やること –
- 1) アニメ映画の紹介文のうち、「地上世界からの謎のハッキング。」を含むところから始まって「の内容は如何な物でしょうか。」で終わる部分を、一字も変えずに書き出してください。
- 2) アニメ映画の紹介文は途中で終わっています。最後の文のあとに続く内容を書いてください。

原文の抜粋 –
****************
2014年 104分

ナノハザードにより廃墟と化した地球。
公式サイトより
人類の多くは地上を捨て、データとなって電脳世界ディーヴァで 暮らすようになっていた。
西暦2400年、そのディーヴァが異変に晒されていた。
地上世界からの謎のハッキング。
ハッキングの主は、フロンティアセッターと名乗った。
ハッキングの狙いは何か。
ディーヴァの捜査官アンジェラは、 生身の体マテリアルボディを身にまとい、地上世界へと降り立つ。
地上調査員ディンゴと接触しようとするアンジェラを待ち受けていたのは、 地上を跋扈するモンスターサンドワームの群れ。
アンジェラはそれを迎え撃っため機動外骨格スーツ·アーハンを起動する。
荒廃した地上のどこかに、フロンティアセッターが潜んでいるはず。
アンジェラとディンゴの、世界の謎に迫る旅が今、始まった。
目次
概要
本作は東映アニメーションとニトロプラス合作によるフルCGアニメです。
水島精二氏監督で虚淵玄氏が脚本という点が注目されますが、その内容は如何な物でしょうか。
バーチャル空間に生きる人類
本作は人類の殆どが地球を離れ、宇宙空間に建造したディーヴァと呼ばれる施設内で電脳パーソナリティとして生きているという世界観です。
人類が自ら進んでマトリックス的なバーチャル空間で生きていると思ってもらえれば良いかと思います。
冒頭、海水浴中のビーチが映る場面で、「フロンティアセッター」と呼ばれるクラッカーから映像やメッセージが送られて来ますが、海水浴客もクラッカーの仕業という事を把握している様子です。
その海水浴客に紛れ込んでいた主人公「アンジェラ」と若者の会話などから電脳パーソナリティ同士でも割り当てられるリソースに格差がある事が示唆されています。
****************
コレクションのデータ

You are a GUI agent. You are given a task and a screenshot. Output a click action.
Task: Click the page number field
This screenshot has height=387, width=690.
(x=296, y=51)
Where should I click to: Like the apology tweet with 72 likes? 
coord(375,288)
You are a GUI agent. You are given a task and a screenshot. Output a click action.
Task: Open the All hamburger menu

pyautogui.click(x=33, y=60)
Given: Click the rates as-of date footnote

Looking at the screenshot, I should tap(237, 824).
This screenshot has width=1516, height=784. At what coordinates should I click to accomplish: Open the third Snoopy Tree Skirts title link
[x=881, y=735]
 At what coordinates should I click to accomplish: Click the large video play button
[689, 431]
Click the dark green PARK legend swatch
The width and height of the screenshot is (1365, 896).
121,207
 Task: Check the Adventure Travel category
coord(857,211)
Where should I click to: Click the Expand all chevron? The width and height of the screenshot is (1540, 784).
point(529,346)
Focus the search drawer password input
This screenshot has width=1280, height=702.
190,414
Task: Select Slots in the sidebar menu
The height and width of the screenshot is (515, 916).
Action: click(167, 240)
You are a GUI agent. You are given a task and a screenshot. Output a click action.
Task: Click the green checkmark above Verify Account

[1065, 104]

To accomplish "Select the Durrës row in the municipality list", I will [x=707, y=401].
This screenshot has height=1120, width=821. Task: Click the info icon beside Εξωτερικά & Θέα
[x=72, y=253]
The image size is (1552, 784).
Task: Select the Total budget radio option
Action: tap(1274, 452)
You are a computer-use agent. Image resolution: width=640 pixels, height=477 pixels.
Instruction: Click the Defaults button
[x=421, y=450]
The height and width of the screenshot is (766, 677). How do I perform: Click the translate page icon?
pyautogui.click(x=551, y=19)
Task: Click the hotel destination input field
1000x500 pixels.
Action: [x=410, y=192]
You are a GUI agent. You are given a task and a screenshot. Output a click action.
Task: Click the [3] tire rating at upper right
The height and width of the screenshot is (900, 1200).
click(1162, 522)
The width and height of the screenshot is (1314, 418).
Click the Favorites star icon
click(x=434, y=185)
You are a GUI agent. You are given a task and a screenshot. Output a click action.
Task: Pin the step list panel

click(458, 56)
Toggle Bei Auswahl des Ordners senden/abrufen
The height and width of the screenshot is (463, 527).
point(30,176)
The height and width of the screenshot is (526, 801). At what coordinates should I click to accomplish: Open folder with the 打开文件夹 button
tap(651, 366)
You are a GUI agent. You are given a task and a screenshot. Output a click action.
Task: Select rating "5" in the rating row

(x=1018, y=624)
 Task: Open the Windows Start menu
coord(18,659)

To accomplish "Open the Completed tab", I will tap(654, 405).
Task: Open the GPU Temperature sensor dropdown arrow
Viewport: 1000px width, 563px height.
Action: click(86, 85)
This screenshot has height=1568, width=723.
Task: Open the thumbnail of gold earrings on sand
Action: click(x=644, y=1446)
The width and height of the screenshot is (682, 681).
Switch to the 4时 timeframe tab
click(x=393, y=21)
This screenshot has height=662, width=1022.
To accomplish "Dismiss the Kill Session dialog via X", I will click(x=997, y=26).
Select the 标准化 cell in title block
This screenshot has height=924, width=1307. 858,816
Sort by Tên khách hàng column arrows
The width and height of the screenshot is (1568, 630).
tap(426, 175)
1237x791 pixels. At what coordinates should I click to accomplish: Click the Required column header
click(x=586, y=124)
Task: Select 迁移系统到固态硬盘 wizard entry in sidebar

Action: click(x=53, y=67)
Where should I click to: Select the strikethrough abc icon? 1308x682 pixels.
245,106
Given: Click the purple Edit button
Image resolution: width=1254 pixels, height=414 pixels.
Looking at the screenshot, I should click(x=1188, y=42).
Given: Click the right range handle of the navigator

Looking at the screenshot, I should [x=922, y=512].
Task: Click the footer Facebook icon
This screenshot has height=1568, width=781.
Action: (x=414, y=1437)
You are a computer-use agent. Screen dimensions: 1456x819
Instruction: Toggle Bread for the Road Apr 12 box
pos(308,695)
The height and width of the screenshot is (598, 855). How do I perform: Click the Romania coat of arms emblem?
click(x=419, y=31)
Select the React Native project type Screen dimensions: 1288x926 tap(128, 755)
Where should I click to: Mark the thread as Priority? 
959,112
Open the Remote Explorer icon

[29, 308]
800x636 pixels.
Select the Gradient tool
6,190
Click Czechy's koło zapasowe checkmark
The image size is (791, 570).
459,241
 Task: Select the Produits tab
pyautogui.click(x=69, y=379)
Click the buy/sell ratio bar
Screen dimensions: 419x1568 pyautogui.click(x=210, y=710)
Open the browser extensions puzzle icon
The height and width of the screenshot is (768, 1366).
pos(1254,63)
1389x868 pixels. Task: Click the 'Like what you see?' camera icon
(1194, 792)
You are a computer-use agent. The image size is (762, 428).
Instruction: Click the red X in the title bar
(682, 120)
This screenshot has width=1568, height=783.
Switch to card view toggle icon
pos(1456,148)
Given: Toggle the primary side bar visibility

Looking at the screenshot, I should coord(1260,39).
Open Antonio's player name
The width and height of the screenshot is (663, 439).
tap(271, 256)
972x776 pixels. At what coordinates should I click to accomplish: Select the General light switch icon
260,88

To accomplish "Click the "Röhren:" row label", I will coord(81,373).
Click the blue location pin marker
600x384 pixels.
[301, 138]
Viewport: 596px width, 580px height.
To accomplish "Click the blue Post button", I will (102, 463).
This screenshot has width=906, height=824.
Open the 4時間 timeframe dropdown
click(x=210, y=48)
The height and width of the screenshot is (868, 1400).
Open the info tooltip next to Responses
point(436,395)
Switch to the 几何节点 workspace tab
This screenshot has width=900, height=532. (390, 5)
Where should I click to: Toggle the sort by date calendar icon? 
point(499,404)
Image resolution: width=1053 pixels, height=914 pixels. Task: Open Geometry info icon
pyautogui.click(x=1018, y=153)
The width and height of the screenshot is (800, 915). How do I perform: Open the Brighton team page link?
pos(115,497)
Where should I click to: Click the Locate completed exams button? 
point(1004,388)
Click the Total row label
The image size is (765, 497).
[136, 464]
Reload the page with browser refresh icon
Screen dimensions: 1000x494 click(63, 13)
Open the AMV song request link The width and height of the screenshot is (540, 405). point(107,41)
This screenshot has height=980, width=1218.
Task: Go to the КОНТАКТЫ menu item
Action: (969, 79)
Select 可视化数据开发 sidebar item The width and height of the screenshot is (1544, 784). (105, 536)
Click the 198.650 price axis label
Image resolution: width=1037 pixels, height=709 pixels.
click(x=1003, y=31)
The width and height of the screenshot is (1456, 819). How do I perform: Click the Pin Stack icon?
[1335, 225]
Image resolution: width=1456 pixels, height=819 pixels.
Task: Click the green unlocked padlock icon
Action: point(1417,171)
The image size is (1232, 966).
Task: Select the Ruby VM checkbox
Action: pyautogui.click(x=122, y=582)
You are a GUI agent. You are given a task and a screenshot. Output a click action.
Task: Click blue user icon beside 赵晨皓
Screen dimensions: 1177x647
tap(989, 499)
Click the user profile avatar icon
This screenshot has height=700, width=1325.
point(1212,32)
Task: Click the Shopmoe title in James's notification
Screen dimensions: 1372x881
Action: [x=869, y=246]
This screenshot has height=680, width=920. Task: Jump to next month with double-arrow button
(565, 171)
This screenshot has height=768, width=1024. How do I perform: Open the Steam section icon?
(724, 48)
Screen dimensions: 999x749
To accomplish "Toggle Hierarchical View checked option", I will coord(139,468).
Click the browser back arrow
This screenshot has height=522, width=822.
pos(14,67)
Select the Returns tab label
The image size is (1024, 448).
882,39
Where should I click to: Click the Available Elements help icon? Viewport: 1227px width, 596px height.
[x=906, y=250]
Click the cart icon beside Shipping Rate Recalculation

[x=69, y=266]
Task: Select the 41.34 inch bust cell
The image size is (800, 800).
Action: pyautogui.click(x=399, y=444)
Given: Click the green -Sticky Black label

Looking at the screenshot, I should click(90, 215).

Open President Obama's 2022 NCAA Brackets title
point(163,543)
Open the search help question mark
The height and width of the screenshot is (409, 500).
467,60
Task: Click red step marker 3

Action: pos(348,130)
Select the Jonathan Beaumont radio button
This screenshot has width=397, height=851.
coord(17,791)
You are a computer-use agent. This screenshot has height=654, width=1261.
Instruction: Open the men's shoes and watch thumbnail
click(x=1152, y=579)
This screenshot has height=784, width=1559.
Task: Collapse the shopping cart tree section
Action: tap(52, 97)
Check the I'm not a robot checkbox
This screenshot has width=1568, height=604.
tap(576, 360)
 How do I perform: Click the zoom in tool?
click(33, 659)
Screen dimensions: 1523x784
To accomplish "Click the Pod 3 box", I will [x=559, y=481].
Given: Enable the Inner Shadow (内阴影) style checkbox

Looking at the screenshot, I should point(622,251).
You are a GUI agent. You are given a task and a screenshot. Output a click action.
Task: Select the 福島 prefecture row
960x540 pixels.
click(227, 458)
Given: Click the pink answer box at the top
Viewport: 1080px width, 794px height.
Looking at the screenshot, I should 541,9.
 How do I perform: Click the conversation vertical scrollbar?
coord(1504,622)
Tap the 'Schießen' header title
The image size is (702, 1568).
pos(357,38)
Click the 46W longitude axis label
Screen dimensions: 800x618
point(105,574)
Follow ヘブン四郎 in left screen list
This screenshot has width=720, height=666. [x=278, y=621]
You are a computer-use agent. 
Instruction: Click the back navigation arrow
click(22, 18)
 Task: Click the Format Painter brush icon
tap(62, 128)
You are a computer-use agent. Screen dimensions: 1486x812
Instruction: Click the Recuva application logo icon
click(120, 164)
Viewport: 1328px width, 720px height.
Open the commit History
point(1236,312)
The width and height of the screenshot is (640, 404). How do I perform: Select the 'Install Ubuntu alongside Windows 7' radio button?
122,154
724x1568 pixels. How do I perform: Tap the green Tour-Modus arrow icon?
****************
作業ごとの結果 –
- 1)
地上世界からの謎のハッキング。
ハッキングの主は、フロンティアセッターと名乗った。
ハッキングの狙いは何か。
ディーヴァの捜査官アンジェラは、 生身の体マテリアルボディを身にまとい、地上世界へと降り立つ。
地上調査員ディンゴと接触しようとするアンジェラを待ち受けていたのは、 地上を跋扈するモンスターサンドワームの群れ。
アンジェラはそれを迎え撃っため機動外骨格スーツ·アーハンを起動する。
荒廃した地上のどこかに、フロンティアセッターが潜んでいるはず。
アンジェラとディンゴの、世界の謎に迫る旅が今、始まった。
目次
概要
本作は東映アニメーションとニトロプラス合作によるフルCGアニメです。
水島精二氏監督で虚淵玄氏が脚本という点が注目されますが、その内容は如何な物でしょうか。

- 2)
若者はアンジェラに大きめのリソースが割かれていると言っていましたが、それは彼女の立場上一般的な電脳パーソナリティより優遇されているという事なのかも知れません。
地表へ
システム保安局員であるアンジェラはフロンティアセッター調査の任を受けて、地表へ降りる事になります。
地球はかつてナノマシンの暴走によるナノハザードと呼ばれる災害が起きて荒廃したため人類の殆どは地表を離れた模様です。
そして電脳パーソナリティで地表に降りられる訳も無いので、遺伝子情報からマテリアルボディと呼ばれる肉体を生成してそれを用いる様です。そのマテリアルボディの生成を早めに済ませたアンジェラは肉体年齢16歳の状態で地表へ趣きます。
本作の大半はこの地表で進行します。
地表にいるという協力者「ディンゴ」と合流するアンジェラですが、彼はなかなかの曲者でした。
合流に際してサンドワームの群れを引き連れてやって来る、アンジェラがアーハンと呼ばれる人型兵器で殲滅した後にフロンティアセッターに位置がバレるという理由でアーハンの通信アンテナを破壊します。
この一連の流れで、ディンゴはサンドワームの肉を売り払い使い物にならなくなったアーハンをスクラップとして売り払います。
出会って数分でアンジェラは利用されてしまった感がありますが、この程度の強かさが無いと荒廃し文明が後退している地表で生きて行けないのかも知れません。
調査
他の保安局員を出し抜く為に早めに降りたというアンジェラの為、ディンゴは合流地点から遠く離れた街で情報収集を行う事にします。
出し抜く必要があるのは、功績を挙げればそれだけ多くのリソースを与えられる為と思われます。人類は電脳体となっても資源の奪い合いをしている模様で、資源の形態が物から演算リソースという形を持たないモノに変わっただけと言えます。
そしてアンジェラは街で体調不良に見舞われます。普段電脳パーソナリティとして生きているから体調が悪くなっているのに気付かなかった様です。電脳パーソナリティは病気や怪我はもちろん、不老不死な存在な様で、そういった存在からすれば肉体は不要な物と感じられるのかも知れません。
そういった紆余曲折を経てフロンティアセッターの元に辿り着いたふたり。
フロンティアセッターは自己アップデートを何度行う内に自我を持つに至った人工知能でした。
彼はかつて人類によって成された計画に従って宇宙船建造を行っていたそうで、移住先を探す目的の宇宙探査を行うはずがこのままでは乗員なしで出航するため電脳パーソナリティから同行する希望者を募っていたとの事です。
フロンティアセッター自身はディーヴァに敵対する意思はなく、宇宙船も間もなく出航する事から脅威にならない事を報告すれば任務完了と考えたアンジェラですが、ここから急展開となります。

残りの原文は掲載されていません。